Aufgaben >>
(A) Für welche Art von Tumoren wird die Methode laut dem Text zur Krebsdiagnose am Universitätsspital Basel derzeit vor allem eingesetzt?
(B) Schreibe aus dem Text zur Krebsdiagnose den Teil zwischen „Wenn Prof. Stephan“ und „DNA-Methylierung zu analysieren.“ wortgetreu ab, beide Stellen eingeschlossen.

Textausschnitt >>
******

Mit künstlicher Intelligenz zu personalisierter Krebsdiagnose

Pathologen beurteilten früher Krebstumore hauptsächlich mittels makroskopischer und mikroskopischer Untersuchungen. In den letzten Jahren ist eine neue Methode hinzugekommen: Dank der DNA-Methylierungsanalyse können Tumore durch Algorithmen der künstlichen Intelligenz besser diagnostiziert werden. Die Abteilung Neuropathologie am Institut für Medizinische Genetik und Pathologie des Universitätsspitals Basel ist in der Schweiz führend bei der Weiterentwicklung dieser Technik.

Molekulare Hirntumordiagnostik mittels Nanopore-Sequenzierung und künstlicher Intelligenz. Das Universitätsspital Basel ist das erste Zentrum in der Schweiz, das diese Analysen in die Routinediagnostik eingeführt hat.

«Die Arbeit der Pathologinnen und Pathologen in der Tumordiagnostik wird sich durch diese Methode signifikant verändern.»

Prof. Stephan Frank

Hohe diagnostische Präzision

Wenn Prof. Stephan Frank und Dr. Jürgen Hench über die grosse Chance der Analysen von Tumoren durch künstliche Intelligenz sprechen, kommen sie sofort ins Schwärmen. Kein Wunder: Die Möglichkeiten für die computergestützte Diagnostik von Tumoren sind riesig. Diese führt zu einer ausserordentlichen diagnostischen Präzision und erkennt Veränderungen in den Tumorzellen, sodass gewisse Krebsarten erfolgreich mit einer bestimmten Therapie behandelt werden können. Aktuell wird die Methode am Universitätsspital Basel vor allem für Hirntumore angewendet, aber bereits heute gibt es die Möglichkeit, auch andere Tumorarten anhand ihrer DNA-Methylierung zu analysieren.

******

Zeilenauszüge >>
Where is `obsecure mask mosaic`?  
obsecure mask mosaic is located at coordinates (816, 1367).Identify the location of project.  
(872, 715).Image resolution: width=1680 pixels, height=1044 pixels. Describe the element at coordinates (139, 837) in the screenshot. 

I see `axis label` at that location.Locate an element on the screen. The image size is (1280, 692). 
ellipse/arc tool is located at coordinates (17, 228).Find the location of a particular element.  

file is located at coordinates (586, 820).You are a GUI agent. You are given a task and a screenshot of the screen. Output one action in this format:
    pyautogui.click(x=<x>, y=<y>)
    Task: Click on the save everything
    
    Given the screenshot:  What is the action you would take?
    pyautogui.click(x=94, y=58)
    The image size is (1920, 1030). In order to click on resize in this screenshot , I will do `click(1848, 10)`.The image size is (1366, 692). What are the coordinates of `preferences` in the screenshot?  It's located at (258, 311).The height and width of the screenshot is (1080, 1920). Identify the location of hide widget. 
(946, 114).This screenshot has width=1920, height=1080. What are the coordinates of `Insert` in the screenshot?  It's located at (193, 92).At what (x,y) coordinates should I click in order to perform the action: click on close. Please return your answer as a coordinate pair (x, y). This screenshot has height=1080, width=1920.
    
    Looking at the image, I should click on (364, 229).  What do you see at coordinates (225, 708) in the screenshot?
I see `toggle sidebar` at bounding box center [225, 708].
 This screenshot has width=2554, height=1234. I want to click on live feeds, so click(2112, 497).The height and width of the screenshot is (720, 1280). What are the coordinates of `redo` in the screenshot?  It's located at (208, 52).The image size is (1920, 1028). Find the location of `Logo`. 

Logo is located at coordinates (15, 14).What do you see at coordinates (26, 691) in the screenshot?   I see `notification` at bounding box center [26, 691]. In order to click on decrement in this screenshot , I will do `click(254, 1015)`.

******

Lösungen je Aufgabe >>
(A) Vor allem für Hirntumore.

(B)
Wenn Prof. Stephan Frank und Dr. Jürgen Hench über die grosse Chance der Analysen von Tumoren durch künstliche Intelligenz sprechen, kommen sie sofort ins Schwärmen. Kein Wunder: Die Möglichkeiten für die computergestützte Diagnostik von Tumoren sind riesig. Diese führt zu einer ausserordentlichen diagnostischen Präzision und erkennt Veränderungen in den Tumorzellen, sodass gewisse Krebsarten erfolgreich mit einer bestimmten Therapie behandelt werden können. Aktuell wird die Methode am Universitätsspital Basel vor allem für Hirntumore angewendet, aber bereits heute gibt es die Möglichkeit, auch andere Tumorarten anhand ihrer DNA-Methylierung zu analysieren.